Set problem: Edit the records below so that each "Viewport" becomes "Window size", keeping every other character the same.

# start of Data shown

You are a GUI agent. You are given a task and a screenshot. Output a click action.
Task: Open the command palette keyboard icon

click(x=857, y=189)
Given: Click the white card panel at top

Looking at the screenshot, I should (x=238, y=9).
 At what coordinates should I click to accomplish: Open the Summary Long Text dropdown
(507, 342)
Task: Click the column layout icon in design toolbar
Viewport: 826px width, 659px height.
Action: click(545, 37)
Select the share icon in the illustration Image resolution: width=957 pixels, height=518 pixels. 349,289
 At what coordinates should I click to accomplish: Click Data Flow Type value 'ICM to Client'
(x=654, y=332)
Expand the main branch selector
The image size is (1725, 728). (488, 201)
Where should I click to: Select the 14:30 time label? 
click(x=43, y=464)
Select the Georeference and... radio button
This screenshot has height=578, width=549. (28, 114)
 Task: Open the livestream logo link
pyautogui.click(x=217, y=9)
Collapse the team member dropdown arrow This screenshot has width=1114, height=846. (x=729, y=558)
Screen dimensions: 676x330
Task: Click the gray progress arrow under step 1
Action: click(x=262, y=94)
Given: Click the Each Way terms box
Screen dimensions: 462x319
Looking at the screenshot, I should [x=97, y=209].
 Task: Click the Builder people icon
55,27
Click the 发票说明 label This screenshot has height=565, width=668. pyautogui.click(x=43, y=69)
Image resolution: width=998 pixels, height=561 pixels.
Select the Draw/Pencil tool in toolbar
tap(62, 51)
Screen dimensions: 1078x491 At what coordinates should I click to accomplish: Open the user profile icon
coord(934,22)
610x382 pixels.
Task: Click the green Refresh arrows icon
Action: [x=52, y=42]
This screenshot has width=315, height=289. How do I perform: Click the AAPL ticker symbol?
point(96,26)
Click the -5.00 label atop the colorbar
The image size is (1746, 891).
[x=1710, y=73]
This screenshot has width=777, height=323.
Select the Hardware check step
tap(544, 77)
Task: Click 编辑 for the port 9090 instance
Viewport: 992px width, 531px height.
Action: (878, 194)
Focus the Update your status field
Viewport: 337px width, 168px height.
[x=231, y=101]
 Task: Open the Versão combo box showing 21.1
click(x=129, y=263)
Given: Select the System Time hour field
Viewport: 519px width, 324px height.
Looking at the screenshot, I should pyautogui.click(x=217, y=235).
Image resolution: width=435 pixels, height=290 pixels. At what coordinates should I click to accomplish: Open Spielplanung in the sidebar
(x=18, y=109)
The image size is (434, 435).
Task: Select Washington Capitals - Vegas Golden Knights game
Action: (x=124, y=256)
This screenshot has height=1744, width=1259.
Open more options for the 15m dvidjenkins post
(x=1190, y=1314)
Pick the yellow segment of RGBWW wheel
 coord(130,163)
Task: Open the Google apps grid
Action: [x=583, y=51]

# end of Data shown

Response:
You are a GUI agent. You are given a task and a screenshot. Output a click action.
Task: Open the command palette keyboard icon

click(x=857, y=189)
Given: Click the white card panel at top

Looking at the screenshot, I should (x=238, y=9).
 At what coordinates should I click to accomplish: Open the Summary Long Text dropdown
(507, 342)
Task: Click the column layout icon in design toolbar
Window size: 826px width, 659px height.
Action: click(545, 37)
Select the share icon in the illustration Image resolution: width=957 pixels, height=518 pixels. 349,289
 At what coordinates should I click to accomplish: Click Data Flow Type value 'ICM to Client'
(x=654, y=332)
Expand the main branch selector
The image size is (1725, 728). (488, 201)
Where should I click to: Select the 14:30 time label? 
click(x=43, y=464)
Select the Georeference and... radio button
This screenshot has height=578, width=549. (28, 114)
 Task: Open the livestream logo link
pyautogui.click(x=217, y=9)
Collapse the team member dropdown arrow This screenshot has width=1114, height=846. (x=729, y=558)
Screen dimensions: 676x330
Task: Click the gray progress arrow under step 1
Action: click(x=262, y=94)
Given: Click the Each Way terms box
Screen dimensions: 462x319
Looking at the screenshot, I should [x=97, y=209].
 Task: Click the Builder people icon
55,27
Click the 发票说明 label This screenshot has height=565, width=668. pyautogui.click(x=43, y=69)
Image resolution: width=998 pixels, height=561 pixels.
Select the Draw/Pencil tool in toolbar
tap(62, 51)
Screen dimensions: 1078x491 At what coordinates should I click to accomplish: Open the user profile icon
coord(934,22)
610x382 pixels.
Task: Click the green Refresh arrows icon
Action: [x=52, y=42]
This screenshot has width=315, height=289. How do I perform: Click the AAPL ticker symbol?
point(96,26)
Click the -5.00 label atop the colorbar
The image size is (1746, 891).
[x=1710, y=73]
This screenshot has width=777, height=323.
Select the Hardware check step
tap(544, 77)
Task: Click 编辑 for the port 9090 instance
Window size: 992px width, 531px height.
Action: (878, 194)
Focus the Update your status field
Window size: 337px width, 168px height.
[x=231, y=101]
 Task: Open the Versão combo box showing 21.1
click(x=129, y=263)
Given: Select the System Time hour field
Window size: 519px width, 324px height.
Looking at the screenshot, I should pyautogui.click(x=217, y=235).
Image resolution: width=435 pixels, height=290 pixels. At what coordinates should I click to accomplish: Open Spielplanung in the sidebar
(x=18, y=109)
The image size is (434, 435).
Task: Select Washington Capitals - Vegas Golden Knights game
Action: (x=124, y=256)
This screenshot has height=1744, width=1259.
Open more options for the 15m dvidjenkins post
(x=1190, y=1314)
Pick the yellow segment of RGBWW wheel
 coord(130,163)
Task: Open the Google apps grid
Action: [x=583, y=51]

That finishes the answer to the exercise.